■ Brief: With pictures left out, set down exactly the lines that begin at the one containing "The image size is (896, 1318)." and end with the last line of the entries below.

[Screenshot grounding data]
== Segment start ==
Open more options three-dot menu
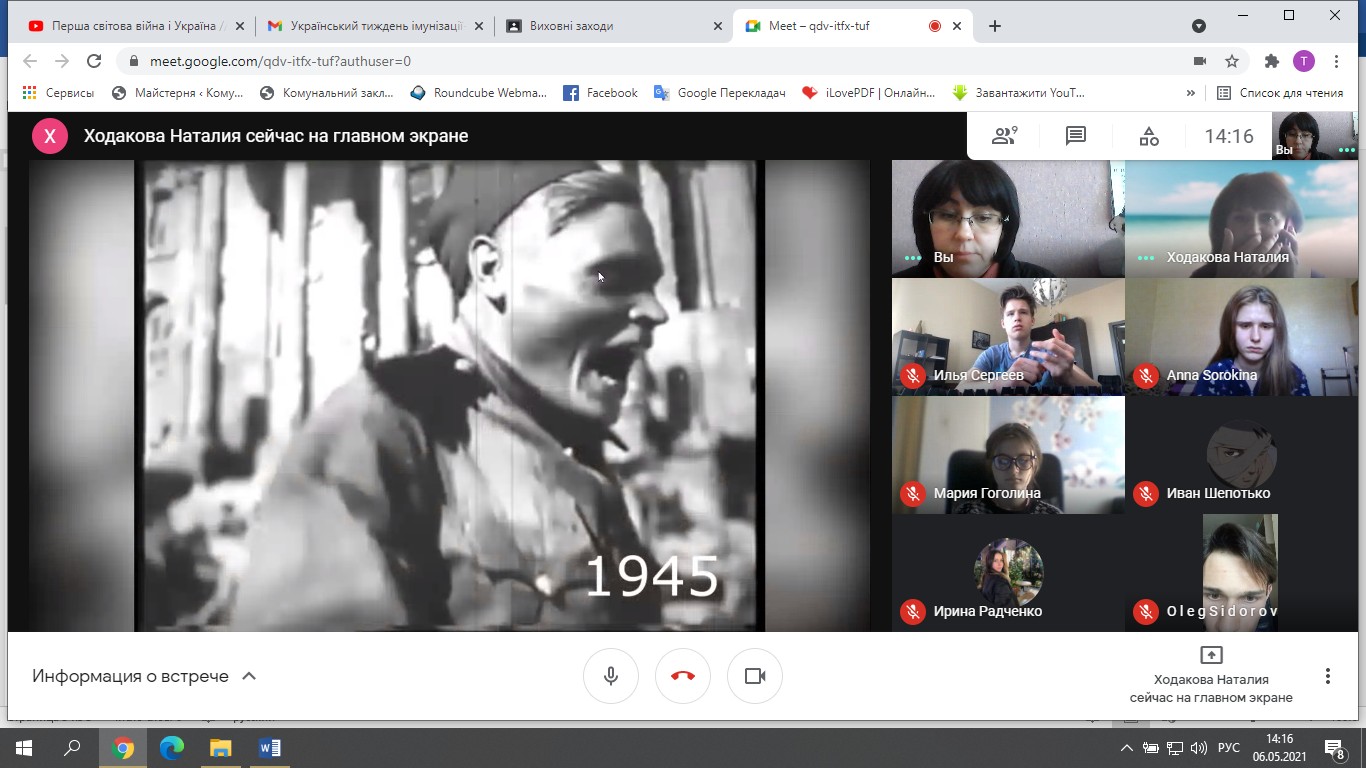This screenshot has width=1366, height=768. (x=1327, y=676)
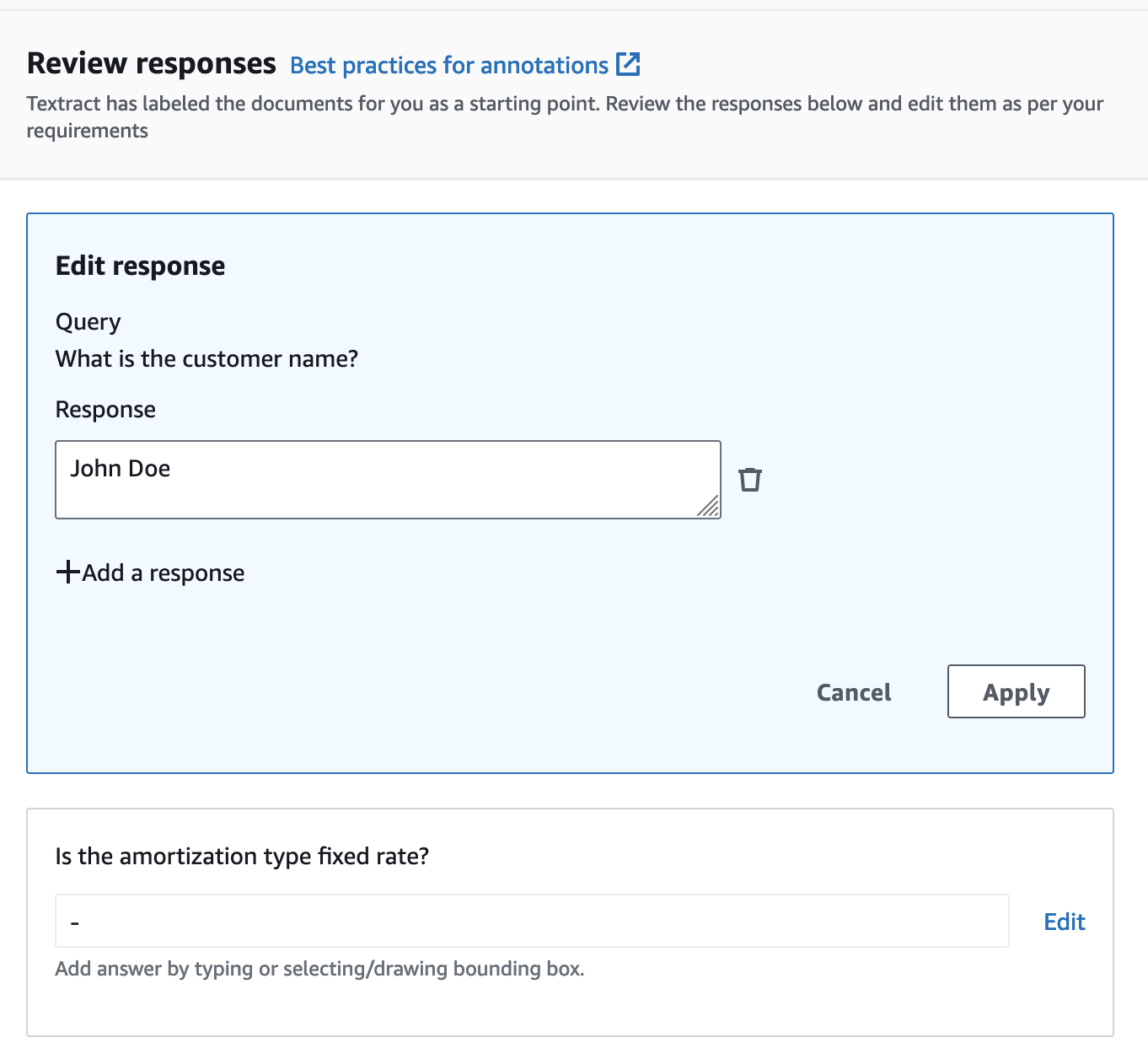Select the Review responses heading
Image resolution: width=1148 pixels, height=1059 pixels.
point(152,62)
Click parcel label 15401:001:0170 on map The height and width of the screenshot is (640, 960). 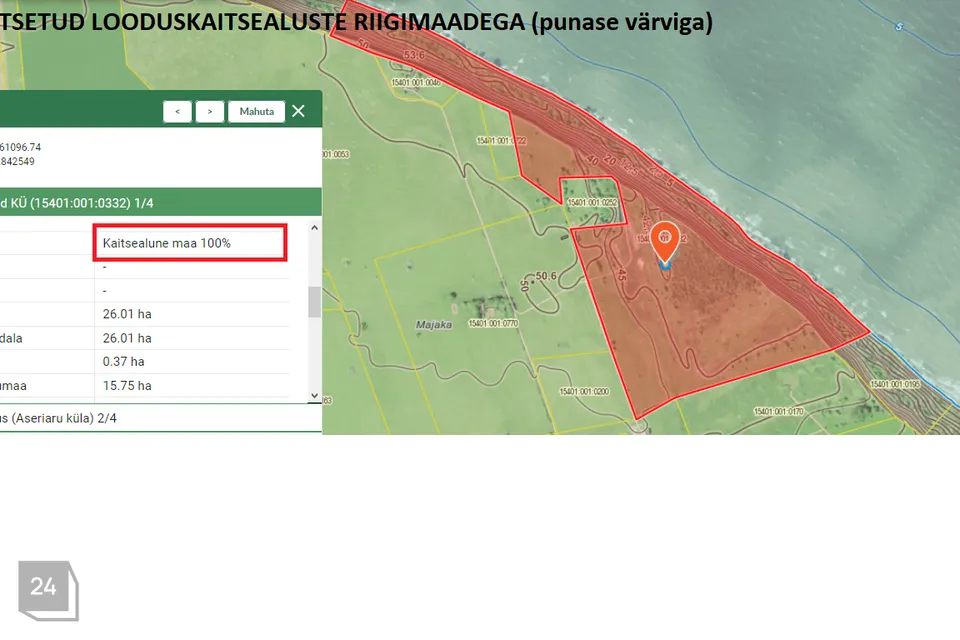[x=779, y=410]
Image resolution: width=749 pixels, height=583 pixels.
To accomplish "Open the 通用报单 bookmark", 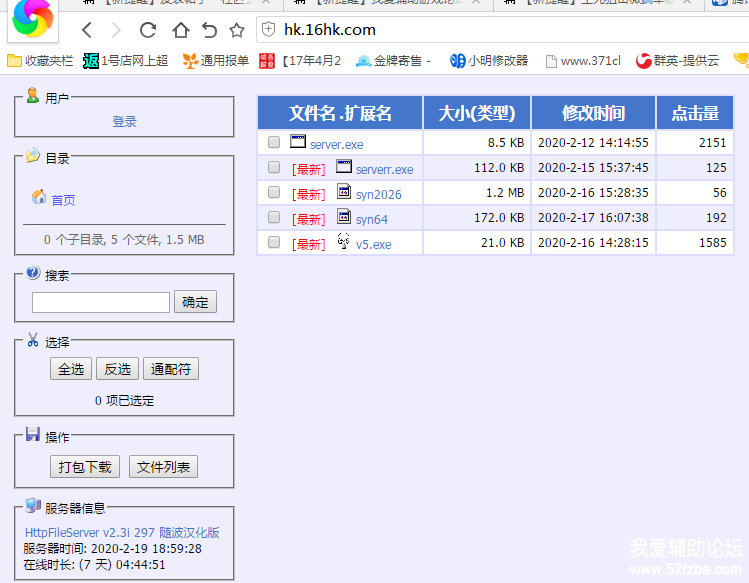I will click(x=216, y=61).
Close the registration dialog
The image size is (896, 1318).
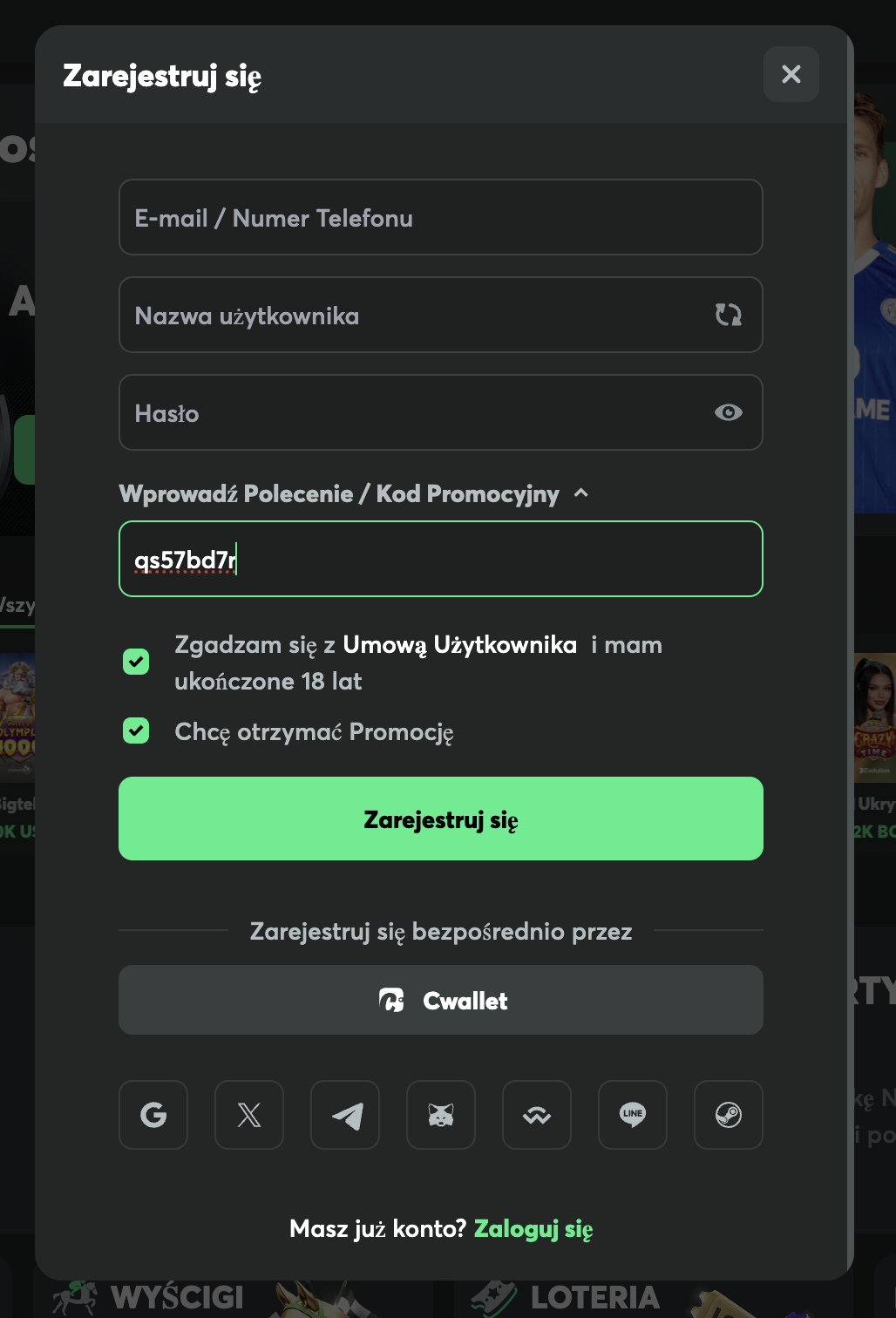click(791, 74)
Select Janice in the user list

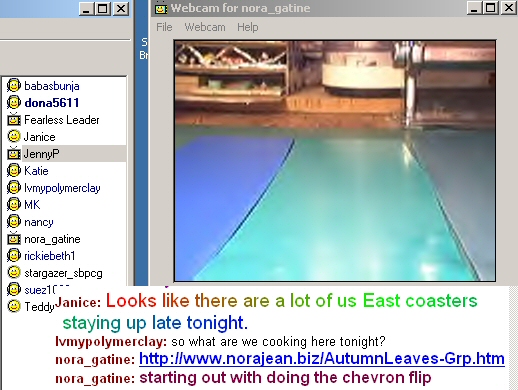[40, 137]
== Segment end ==
■ Answer box:
The image size is (896, 1318).
click(791, 74)
Select Janice in the user list

[40, 137]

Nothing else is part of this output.